Therefore, taking the above-mentioned problems, we propose a new Bi-LSTM model with various meteorological factors in this paper to predict the incidence of hepatitis E. Meanwhile, we compare our proposed model with existing models using ARIMA, SVM, LSTM and GBDT, aiming to provide the scientific basis for more effective hepatitis E incidence prediction, which also facilitates the development of the early warning system and the prevention strategies for hepatitis E in Jiangsu Province.

Method

Data source

The hepatitis E data used in this paper are collected from January 2005 to March 2017 by Jiangsu Provincial Center for Disease Control and Prevention. This dataset records the monthly incidence of hepatitis E in Jiangsu Province (P. R. China). Annual data of the demographic are obtained from Jiangsu Statistical Yearbook. The meteorological dataset is abstracted from the Jiangsu Meteorological Service Center, which contains the statistical data of 24 meteorological stations.
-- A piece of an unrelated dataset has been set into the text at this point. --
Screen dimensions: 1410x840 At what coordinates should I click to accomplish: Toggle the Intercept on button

We take the average value of the meteorological data observed by each station as the predicting value of monthly meteorological data.

The Bi-LSTM model

Model structure

As shown in Figure 1, four layers are constructed in the Bi-LSTM model, which are the Input Layer, Bi-LSTM Layer, Fully Connected Layer and Output Layer, respectively. The input of the model includes monthly feature vectors in the past, each of which is composed of monthly incidence of hepatitis E, monthly average temperature, monthly average water vapour pressure, etc. Such sequential vectors are entered into the Bi-LSTM Layer, which can optimise the prediction from both the previous input and the following data. This characteristic makes our model more robust and transferable. After the vector output by Bi-LSTM passes through the fully connected layer, the output result of the hepatitis E incidence rate of the current month can be obtained.
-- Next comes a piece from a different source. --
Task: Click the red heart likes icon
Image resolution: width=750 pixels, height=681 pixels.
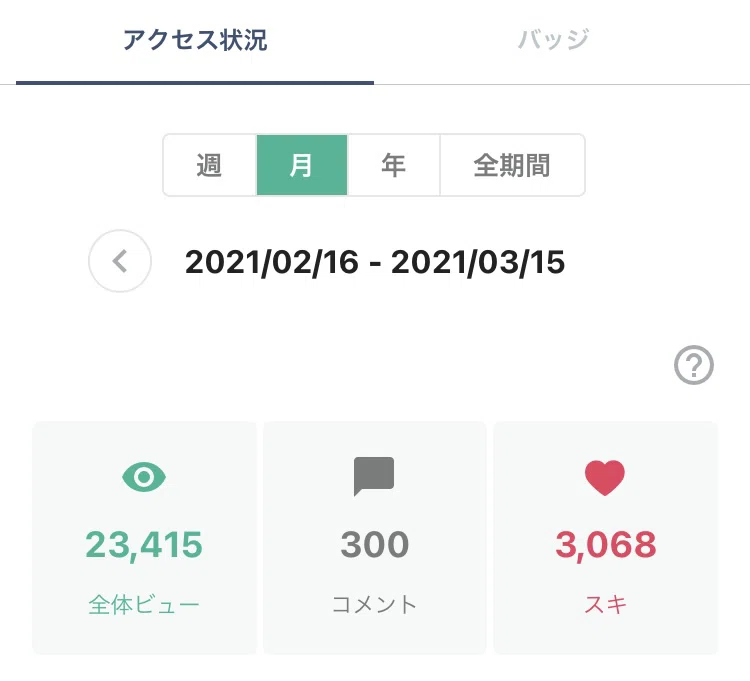Action: coord(605,478)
Fig. 1. The structure of our proposed model.

Model prediction

After preprocessing, we take the monthly incidence of hepatitis E and meteorological factors as monthly feature vectors. For each vector x_t, we use a Min-Max-Scaler to normalise all dimensions. After setting the timestep T, we use previous T months' feature vectors to predict the incidence of hepatitis E for the current month. The Bi-LSTM Layer includes two steps. The input sequence is entered into the LSTM cells in the forward step, and after that, the reverse form of the input sequence is fed to other LSTM cells, which is called the backward step. $\vec {\boldsymbol h}_t$ and ${\vskip -7pt {{ \leftarrow}}}\hskip -5pt {\boldsymbol h}_t$ are used to represent the output in each step. The output of the Bi-LSTM layer is denoted as h_t.
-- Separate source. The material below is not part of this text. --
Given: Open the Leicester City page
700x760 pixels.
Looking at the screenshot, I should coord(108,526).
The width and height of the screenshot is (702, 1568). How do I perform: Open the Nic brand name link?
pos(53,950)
During the forward step, the input sequence is fed to the LSTM cells, each of which consists of three gates, as shown in Figure 2. The input gate generates a value i_t between 0 and 1 to determine how much new information needs to be retained. The forget gate generates a value f_t between 0 and 1 to decide how much information should be neglected from the previous memory. With current input x_t ∈ ℝ^N×1 and previous state $\vec{{\boldsymbol h}}_{t-1}$, we get the candidate for new information $\tilde{{\boldsymbol C}}_t$ and the new state C_t, where N is the size of features. The output gate generates a value o_t between 0 and 1 to determine how much information in the cell state will make sense, and finally gets the output information $\vec{{\boldsymbol h}}_t$ of the cell. The inherent logic of a LSTM cell is described by the following six equations.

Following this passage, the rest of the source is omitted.